**THE DATA:**
----------
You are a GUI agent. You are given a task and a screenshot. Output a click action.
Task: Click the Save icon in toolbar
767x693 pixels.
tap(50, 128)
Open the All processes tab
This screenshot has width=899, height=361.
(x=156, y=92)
----------
**INSTRUCTIONS TO FOLLOW:**
Please repeat each line from the one with "Task: Click the Save icon in toolbar" through the last line of the data above, and add nothing.

**TASK OUTPUT:**
Task: Click the Save icon in toolbar
767x693 pixels.
tap(50, 128)
Open the All processes tab
This screenshot has width=899, height=361.
(x=156, y=92)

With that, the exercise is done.